## Vorliegender Text:
☆ ☆ ☆ ☆ ☆ ☆ ☆

Die Realität des Corona-Winters hat uns eingeholt. Hinter dem sperrigen Begriff „Übersterblichkeit“ steckt in Speyer die verstörende Tatsache, dass im Dezember jeder zweite Todesfall im Zusammenhang mit Covid-19 stand. Verschwörungstheoretikern und Lockdown-Müden zum Trotz ist die Gefährlichkeit des SARS-CoV-2-Virus unbestritten. Die abgegriffene Theorie, dass an und mit Corona in etwa genausoviele Menschen sterben wie bei einer schweren Grippewelle ist nichts weiter als eine lahme Ausrede. Menschen, die das eigene Vergnügen über das Wohl der Allgemeinheit stellen, schmücken ihre Rechtfertigungen gerne mit vermeintlich wissenschaftlichen Fakten, um sich zu entlasten.
Die Wirklichkeit spricht eine andere Sprache. So stirbt in einem Neckargemünder Seniorenheim Anfang Dezember beinahe ein Viertel aller Bewohner an Covid-19. Genau 80 der 91 Menschen, die dort leben, hatten sich mit dem Coronavirus angesteckt. Laut Robert-Koch-Institut sterben etwa 1,8 Prozent der gemeldeten Covid-Erkrankten in Deutschland – im Gegensatz zu 0,5 Prozent bei einer schweren Grippewelle. Und diese Zahl ist keinesfalls endgültig, da sie sich auf das Frühjahr bezieht. Die Sterblichkeit im Corona-Dezember fällt vermutlich verheerender aus. Und wie hoch die Sterbezahlen wären, wenn sich das Virus ungebremst ausbreiten würde, kann ohnehin niemand sagen.

☆ ☆ ☆ ☆ ☆ ☆ ☆

(Extrahierte Dateneinträge)
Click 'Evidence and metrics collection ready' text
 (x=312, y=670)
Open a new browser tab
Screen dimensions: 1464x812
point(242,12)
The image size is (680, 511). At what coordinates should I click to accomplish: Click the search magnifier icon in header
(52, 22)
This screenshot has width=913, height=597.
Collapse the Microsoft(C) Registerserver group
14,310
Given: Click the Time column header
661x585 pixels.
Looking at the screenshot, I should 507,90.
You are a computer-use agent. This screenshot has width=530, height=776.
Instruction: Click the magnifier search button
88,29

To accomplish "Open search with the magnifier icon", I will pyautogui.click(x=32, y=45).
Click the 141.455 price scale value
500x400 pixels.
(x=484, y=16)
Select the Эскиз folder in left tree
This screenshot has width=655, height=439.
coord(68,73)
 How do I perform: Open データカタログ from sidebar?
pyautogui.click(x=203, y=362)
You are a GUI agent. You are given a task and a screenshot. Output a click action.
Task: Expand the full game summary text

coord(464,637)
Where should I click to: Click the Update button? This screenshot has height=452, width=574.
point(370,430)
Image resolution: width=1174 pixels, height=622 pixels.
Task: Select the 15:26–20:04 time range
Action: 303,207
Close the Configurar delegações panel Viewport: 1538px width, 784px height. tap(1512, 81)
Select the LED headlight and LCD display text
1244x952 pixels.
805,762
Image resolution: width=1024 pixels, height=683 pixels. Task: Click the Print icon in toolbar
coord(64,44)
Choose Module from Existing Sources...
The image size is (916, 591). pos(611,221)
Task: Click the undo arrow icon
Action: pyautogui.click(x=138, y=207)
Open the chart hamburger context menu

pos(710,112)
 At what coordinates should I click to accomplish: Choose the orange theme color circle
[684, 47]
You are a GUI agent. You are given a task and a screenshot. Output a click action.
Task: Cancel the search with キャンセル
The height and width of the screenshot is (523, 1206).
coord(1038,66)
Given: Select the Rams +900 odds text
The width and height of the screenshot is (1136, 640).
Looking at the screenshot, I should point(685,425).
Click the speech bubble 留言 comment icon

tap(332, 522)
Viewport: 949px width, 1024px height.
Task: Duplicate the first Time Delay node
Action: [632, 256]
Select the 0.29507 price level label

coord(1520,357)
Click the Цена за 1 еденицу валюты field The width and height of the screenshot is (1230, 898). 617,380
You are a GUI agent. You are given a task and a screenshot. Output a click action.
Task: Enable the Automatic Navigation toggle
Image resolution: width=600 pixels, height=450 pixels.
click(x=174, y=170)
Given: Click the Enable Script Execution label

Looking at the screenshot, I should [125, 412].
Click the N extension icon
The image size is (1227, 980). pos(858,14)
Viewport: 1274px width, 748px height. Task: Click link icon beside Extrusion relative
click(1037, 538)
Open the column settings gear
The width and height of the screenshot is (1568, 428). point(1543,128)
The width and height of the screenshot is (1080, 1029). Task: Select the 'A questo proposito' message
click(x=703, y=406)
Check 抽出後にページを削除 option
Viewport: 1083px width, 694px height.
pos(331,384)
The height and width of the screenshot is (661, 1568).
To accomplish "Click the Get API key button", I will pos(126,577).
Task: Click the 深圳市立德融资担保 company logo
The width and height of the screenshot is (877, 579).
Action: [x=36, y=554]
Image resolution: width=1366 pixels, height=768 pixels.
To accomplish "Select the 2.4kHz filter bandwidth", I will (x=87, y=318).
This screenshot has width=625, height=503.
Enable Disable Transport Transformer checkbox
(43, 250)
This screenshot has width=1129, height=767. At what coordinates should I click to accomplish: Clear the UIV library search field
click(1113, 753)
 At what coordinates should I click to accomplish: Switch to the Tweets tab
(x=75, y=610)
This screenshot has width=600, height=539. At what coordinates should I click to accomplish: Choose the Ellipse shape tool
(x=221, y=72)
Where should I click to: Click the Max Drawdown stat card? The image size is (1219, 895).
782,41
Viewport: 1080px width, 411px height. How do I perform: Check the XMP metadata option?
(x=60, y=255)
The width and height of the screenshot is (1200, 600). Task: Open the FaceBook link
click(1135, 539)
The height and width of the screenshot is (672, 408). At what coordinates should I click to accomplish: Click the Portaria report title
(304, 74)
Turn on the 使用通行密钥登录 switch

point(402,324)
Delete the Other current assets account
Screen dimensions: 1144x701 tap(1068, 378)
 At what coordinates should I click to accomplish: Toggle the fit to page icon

☆ ☆ ☆ ☆ ☆ ☆ ☆

## Aufgaben:
(1) Wie viele der 91 Bewohner des Neckargemünder Seniorenheims hatten sich laut dem Text über den Corona-Winter mit dem Coronavirus angesteckt?
(2) Zitieren Sie aus dem Text über den Corona-Winter wortgetreu den Abschnitt, der mit „Die Wirklichkeit spricht“ beginnt und bis einschließlich „ohnehin niemand sagen.“ reicht.
(3) Schreiben Sie den Text über den Corona-Winter im Anschluss an seinen letzten Satz weiter.

## Antworten je Aufgabe:
(1) Genau 80 der 91 Bewohner hatten sich angesteckt.

(2)
Die Wirklichkeit spricht eine andere Sprache. So stirbt in einem Neckargemünder Seniorenheim Anfang Dezember beinahe ein Viertel aller Bewohner an Covid-19. Genau 80 der 91 Menschen, die dort leben, hatten sich mit dem Coronavirus angesteckt. Laut Robert-Koch-Institut sterben etwa 1,8 Prozent der gemeldeten Covid-Erkrankten in Deutschland – im Gegensatz zu 0,5 Prozent bei einer schweren Grippewelle. Und diese Zahl ist keinesfalls endgültig, da sie sich auf das Frühjahr bezieht. Die Sterblichkeit im Corona-Dezember fällt vermutlich verheerender aus. Und wie hoch die Sterbezahlen wären, wenn sich das Virus ungebremst ausbreiten würde, kann ohnehin niemand sagen.

(3)
Sicher wird die Sehnsucht nach der alten Normalität unerträglich. Trotzdem wäre Leichtsinn jetzt ein tödlicher Fehler. Vor allem, wenn man an die in Großbritannien verbreitete Corona-Mutation denkt. Auch hier ist die Realität schneller als unser Vorstellungsvermögen, denn der Virus-Typ B.1.1.7 ist in Deutschland angekommen und gerade dabei, sich auszubreiten.
Speyer – im Dezember mit einer 7-Tage-Inzidenz von 500 Hotspot Nummer eins in Rheinland-Pfalz – hat vorgemacht, wie man das Virus ausbremst: Testen, Kontakte nachverfolgen, Quarantäne und Durchhalten. Ein guter Weg, wie die aktuelle Inzidenz von 65 beweist.